Evidence for the presence of both P1 and P2 purinoceptors in the rat myometrium

1. Adenosine, adenosine triphosphate (ATP) and some stable analogues of adenosine inhibited field stimulation-induced contractions of the uterus from rats treated with oestradiol cypionate (20 mu g/kg, s.c.) 1 day previously, Adenosine was twice as potent as ATP; both were potentiated by dipyridamole (10 mu mol/L). 2. The order of agonist potency of adenosine and its analogues was: 5'-N-ethylcarboxamidoadenosine (NECA) > N-6-cyclohexyladenosine greater than or equal to R-phenylisopropyladenosine = s-phenylisopropyladenosine = 2-chloroadenosine greater than or equal to adenosine 2 ATP much greater than 2-p-(2-carboxyethyl)phenethylamino-5'-N-ethylcarboxamidoadenosine.
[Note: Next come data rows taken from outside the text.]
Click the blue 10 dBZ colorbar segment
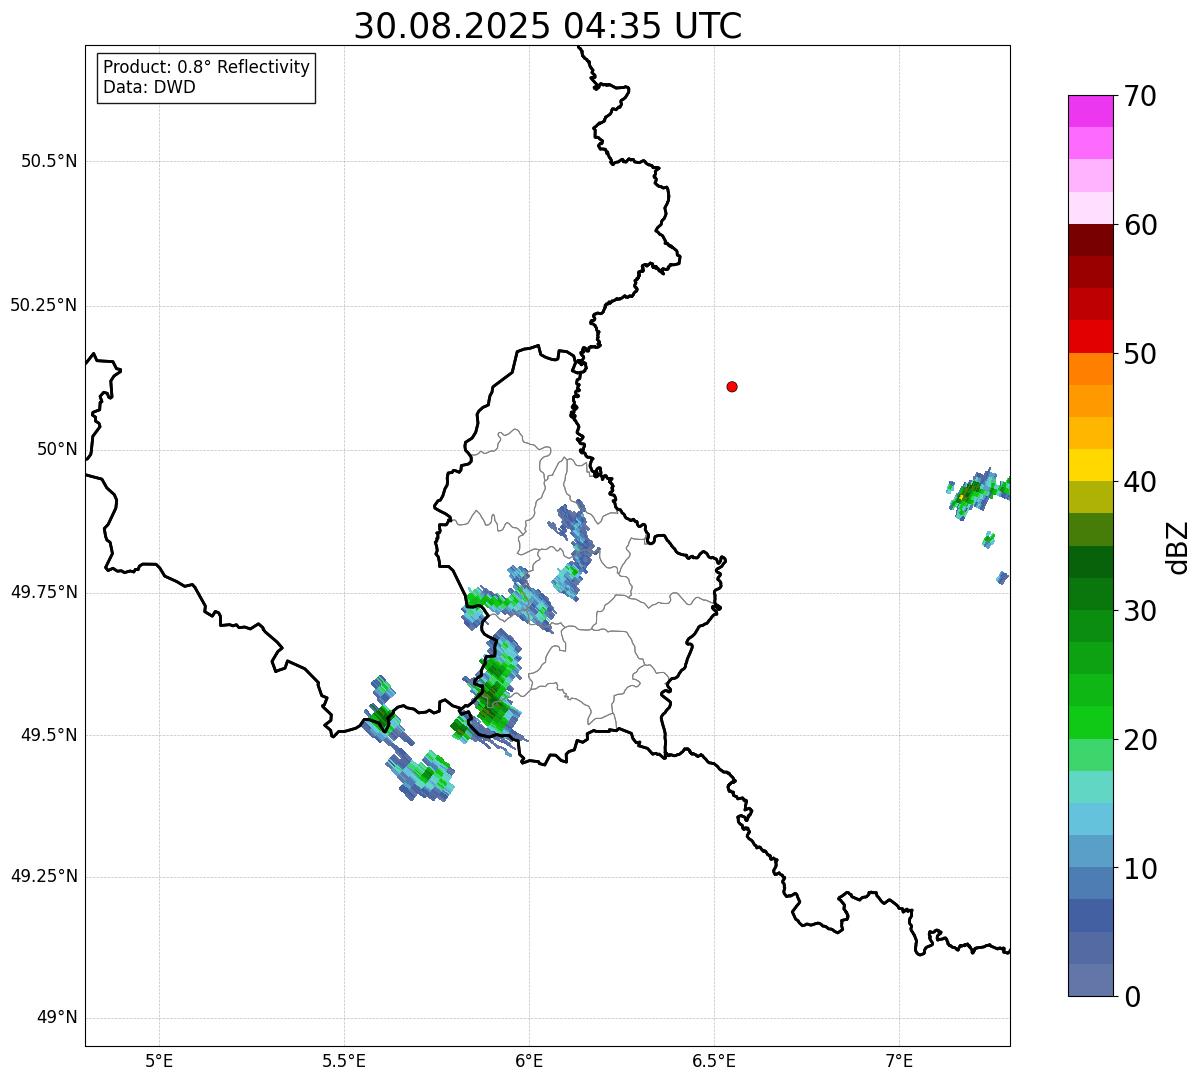 (x=1091, y=851)
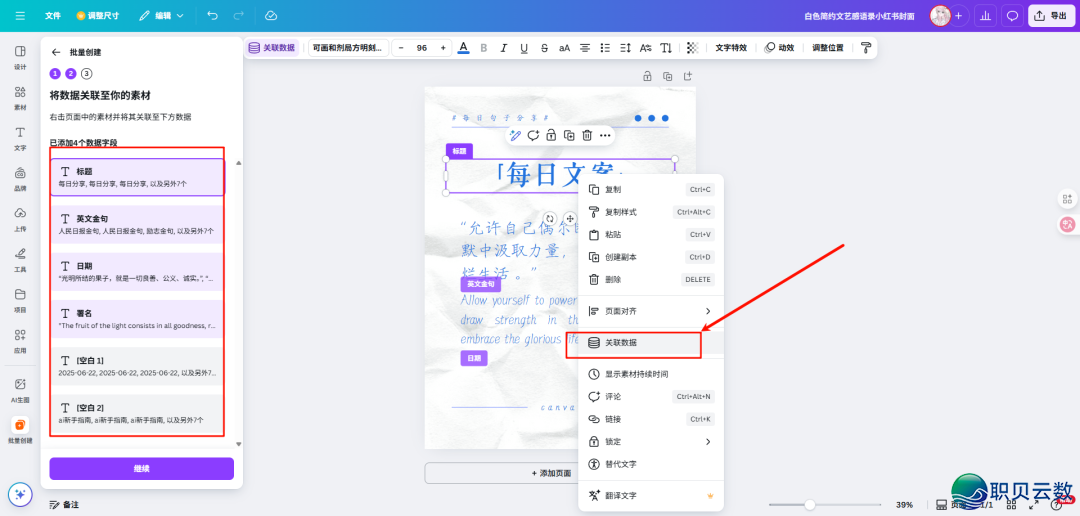Select the 英文金句 data field
The image size is (1080, 516).
pos(137,224)
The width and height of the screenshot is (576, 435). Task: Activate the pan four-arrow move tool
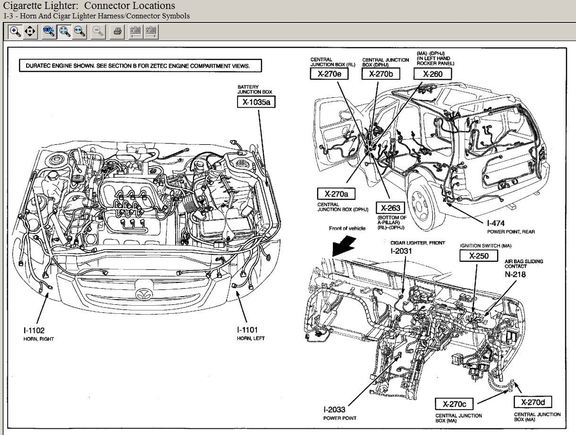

This order suggests the presence of P-1 purinoceptors of the A(2B) subtype. 3. Responses to agonists were antagonized to differing extents by the P-1 purinoceptor antagonist 8-phenyltheophylline (10 mu mol/L). 4. In uterine preparations from rats pretreated for 2 days with oestrogen (20 mu g/kg, s,c,) and for 1 day with progesterone (3 mg/animal, s,c,), the inhibitory potencies of adenosine and NECA were reduced, indicating hormonal regulation of uterine responsiveness to P-1 purinoceptor agonists. 5. Stable analogues of ATP caused contractions of unstimulated myometrial preparations from oestrogen-treated animals, indicating activation of a P-2 purinoceptor, possibly of the P-2x subtype, because the relative order of potency was alpha,beta-methylene ATP > beta,gamma-methylene ATP = ATP = 2-methylthioATP.